The Rife machine frequency cited as combating the Lyme disease bacteria is a cycle of 484, 864, 790, 690, and 610. The frequencies used for individual pathogens are the ‘Mortal Oscillatory Rates’ as mentioned by Rife and are thought to shake the bacteria or microbe to the point of death. The analogy often used by supporters of the Rife machine is that of crystal shattering on an opera singer’s high note which can, of course, occur. However, the strength of the radio waves formed by Rife machines is insufficient to destroy bacteria and certainly have no bearing on the diagnosis of disease. Instead, those using such machines are more likely thought to be engaging in a form of ‘cold-reading’ of their patients in order to ‘diagnose’ the very illness which the patient already suspects or is likely to accept and receive treatment for.
More than 30,000 different organisms’ frequencies were listed in tables created by Rife and his associate, a chiropractor, James Bare. These organisms were held responsible, by Bare and Rife, for every imaginable condition, including AIDS, leprosy, and even dandruff. The therapy is said to be able to cure AIDS in just three three-minute sessions although no scientific study has ever validated this claim. In fact, it appears that no double-blind placebo-controlled, peer-reviewed clinical trials have ever taken place to investigate Rife machines or the claims made for their use.
Radionics is a branch of pseudomedicine claiming that diseases can be cured and diagnosed using radio-like frequencies emitted by the pathogens responsible for the illness or damaged tissue.
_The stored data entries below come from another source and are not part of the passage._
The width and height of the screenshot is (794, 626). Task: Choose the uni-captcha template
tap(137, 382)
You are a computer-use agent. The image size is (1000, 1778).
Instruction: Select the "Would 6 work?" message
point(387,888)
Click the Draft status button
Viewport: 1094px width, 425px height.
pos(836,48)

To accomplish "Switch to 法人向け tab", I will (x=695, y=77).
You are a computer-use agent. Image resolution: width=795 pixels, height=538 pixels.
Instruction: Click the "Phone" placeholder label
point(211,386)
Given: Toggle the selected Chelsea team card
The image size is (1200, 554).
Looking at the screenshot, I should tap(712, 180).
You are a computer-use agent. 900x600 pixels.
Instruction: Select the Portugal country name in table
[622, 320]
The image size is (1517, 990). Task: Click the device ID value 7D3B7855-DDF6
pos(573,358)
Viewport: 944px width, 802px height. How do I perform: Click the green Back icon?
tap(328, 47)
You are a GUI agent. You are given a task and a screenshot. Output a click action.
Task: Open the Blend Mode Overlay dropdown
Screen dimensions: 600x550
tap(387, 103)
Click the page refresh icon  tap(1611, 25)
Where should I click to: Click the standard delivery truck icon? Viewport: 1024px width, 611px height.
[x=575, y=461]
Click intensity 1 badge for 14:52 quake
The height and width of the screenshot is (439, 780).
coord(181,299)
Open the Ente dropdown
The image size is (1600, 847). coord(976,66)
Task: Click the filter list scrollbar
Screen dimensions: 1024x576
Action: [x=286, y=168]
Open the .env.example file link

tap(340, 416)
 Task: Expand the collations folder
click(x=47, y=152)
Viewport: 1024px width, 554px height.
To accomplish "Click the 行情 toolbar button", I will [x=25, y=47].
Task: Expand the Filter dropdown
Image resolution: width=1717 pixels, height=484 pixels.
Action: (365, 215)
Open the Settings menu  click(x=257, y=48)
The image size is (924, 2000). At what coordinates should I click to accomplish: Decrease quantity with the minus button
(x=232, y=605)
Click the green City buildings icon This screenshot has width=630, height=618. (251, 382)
The theory is traceable to a Dr. Albert Abrams, operating in the latter half of the 19th Century and the early 20th Century and who developed over a dozen devices that he claimed could detect and treat patients’ illnesses using these frequencies. Better at marketing himself than Rife ever was, Abrams made a substantial income from such devices although the FDA, investigating in the 1950s, found the machines to have considerable variability in magnetism, current, and radio-frequencies.
Wisconsin and Minnesota have both essentially outlawed Rife machines, taking tough action on anyone trying to market or sell the devices within their jurisdiction. The states’ Attorneys-General have issues public health warnings against the use of Rife machines and deemed them to be health quackery and of no value in diagnosing or treating disease. All in all, Rife machines are of no benefit in treating any disease, including Lyme disease, or helping with the symptoms of such illnesses. Whilst they may do no direct harm, due to their ineffectual nature, they may cause patients to delay treatments that could provide a cure or some relief from their condition. As such, patients should be on their guard if a health-care practitioner suggests therapy with a Rife machine for Lyme disease as it may demonstrate either poor medical training or an attempt at exploiting the therapeutic relationship.